* _Given exercise_: Return every one of the following items word for word, with each line unchanged and in its original order.

* _Items_:
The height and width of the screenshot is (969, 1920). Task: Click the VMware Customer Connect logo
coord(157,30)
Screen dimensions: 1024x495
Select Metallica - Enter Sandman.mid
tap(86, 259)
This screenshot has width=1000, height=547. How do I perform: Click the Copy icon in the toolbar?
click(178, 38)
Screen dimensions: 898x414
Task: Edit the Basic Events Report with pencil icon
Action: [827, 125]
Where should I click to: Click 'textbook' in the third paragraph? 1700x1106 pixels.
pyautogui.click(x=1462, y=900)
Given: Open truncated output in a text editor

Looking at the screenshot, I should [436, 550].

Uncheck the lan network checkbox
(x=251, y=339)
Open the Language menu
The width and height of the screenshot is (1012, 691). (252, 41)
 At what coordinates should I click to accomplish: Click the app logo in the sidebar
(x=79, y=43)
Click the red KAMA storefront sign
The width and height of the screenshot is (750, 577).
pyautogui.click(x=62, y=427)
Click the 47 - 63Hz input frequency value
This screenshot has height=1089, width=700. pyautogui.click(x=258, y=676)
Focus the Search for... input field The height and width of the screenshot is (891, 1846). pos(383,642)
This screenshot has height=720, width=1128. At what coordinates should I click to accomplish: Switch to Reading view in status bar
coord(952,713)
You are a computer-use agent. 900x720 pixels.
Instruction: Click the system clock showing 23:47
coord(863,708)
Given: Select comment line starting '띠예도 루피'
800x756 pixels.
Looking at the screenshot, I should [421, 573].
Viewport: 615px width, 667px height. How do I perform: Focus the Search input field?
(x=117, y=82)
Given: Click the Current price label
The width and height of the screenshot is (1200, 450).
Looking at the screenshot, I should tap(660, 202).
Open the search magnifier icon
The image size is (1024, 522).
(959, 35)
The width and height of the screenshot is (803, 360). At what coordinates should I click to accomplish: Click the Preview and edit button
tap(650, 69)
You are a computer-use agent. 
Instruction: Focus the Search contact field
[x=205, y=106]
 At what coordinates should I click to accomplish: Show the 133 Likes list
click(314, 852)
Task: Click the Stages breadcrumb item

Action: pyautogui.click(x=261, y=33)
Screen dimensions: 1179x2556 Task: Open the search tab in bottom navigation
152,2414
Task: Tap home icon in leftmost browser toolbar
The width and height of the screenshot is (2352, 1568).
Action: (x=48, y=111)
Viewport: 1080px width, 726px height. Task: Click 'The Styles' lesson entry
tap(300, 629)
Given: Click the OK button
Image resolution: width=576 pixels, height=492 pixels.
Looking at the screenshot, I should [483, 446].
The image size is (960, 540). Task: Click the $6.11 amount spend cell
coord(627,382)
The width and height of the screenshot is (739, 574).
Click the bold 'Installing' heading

* _Result of this exercise_:
The height and width of the screenshot is (969, 1920). Task: Click the VMware Customer Connect logo
coord(157,30)
Screen dimensions: 1024x495
Select Metallica - Enter Sandman.mid
tap(86, 259)
This screenshot has width=1000, height=547. How do I perform: Click the Copy icon in the toolbar?
click(178, 38)
Screen dimensions: 898x414
Task: Edit the Basic Events Report with pencil icon
Action: [827, 125]
Where should I click to: Click 'textbook' in the third paragraph? 1700x1106 pixels.
pyautogui.click(x=1462, y=900)
Given: Open truncated output in a text editor

Looking at the screenshot, I should [436, 550].

Uncheck the lan network checkbox
(x=251, y=339)
Open the Language menu
The width and height of the screenshot is (1012, 691). (252, 41)
 At what coordinates should I click to accomplish: Click the app logo in the sidebar
(x=79, y=43)
Click the red KAMA storefront sign
The width and height of the screenshot is (750, 577).
pyautogui.click(x=62, y=427)
Click the 47 - 63Hz input frequency value
This screenshot has height=1089, width=700. pyautogui.click(x=258, y=676)
Focus the Search for... input field The height and width of the screenshot is (891, 1846). pos(383,642)
This screenshot has height=720, width=1128. At what coordinates should I click to accomplish: Switch to Reading view in status bar
coord(952,713)
You are a computer-use agent. 900x720 pixels.
Instruction: Click the system clock showing 23:47
coord(863,708)
Given: Select comment line starting '띠예도 루피'
800x756 pixels.
Looking at the screenshot, I should [421, 573].
Viewport: 615px width, 667px height. How do I perform: Focus the Search input field?
(x=117, y=82)
Given: Click the Current price label
The width and height of the screenshot is (1200, 450).
Looking at the screenshot, I should tap(660, 202).
Open the search magnifier icon
The image size is (1024, 522).
(959, 35)
The width and height of the screenshot is (803, 360). At what coordinates should I click to accomplish: Click the Preview and edit button
tap(650, 69)
You are a computer-use agent. 
Instruction: Focus the Search contact field
[x=205, y=106]
 At what coordinates should I click to accomplish: Show the 133 Likes list
click(314, 852)
Task: Click the Stages breadcrumb item

Action: pyautogui.click(x=261, y=33)
Screen dimensions: 1179x2556 Task: Open the search tab in bottom navigation
152,2414
Task: Tap home icon in leftmost browser toolbar
The width and height of the screenshot is (2352, 1568).
Action: (x=48, y=111)
Viewport: 1080px width, 726px height. Task: Click 'The Styles' lesson entry
tap(300, 629)
Given: Click the OK button
Image resolution: width=576 pixels, height=492 pixels.
Looking at the screenshot, I should [483, 446].
The image size is (960, 540). Task: Click the $6.11 amount spend cell
coord(627,382)
The width and height of the screenshot is (739, 574).
Click the bold 'Installing' heading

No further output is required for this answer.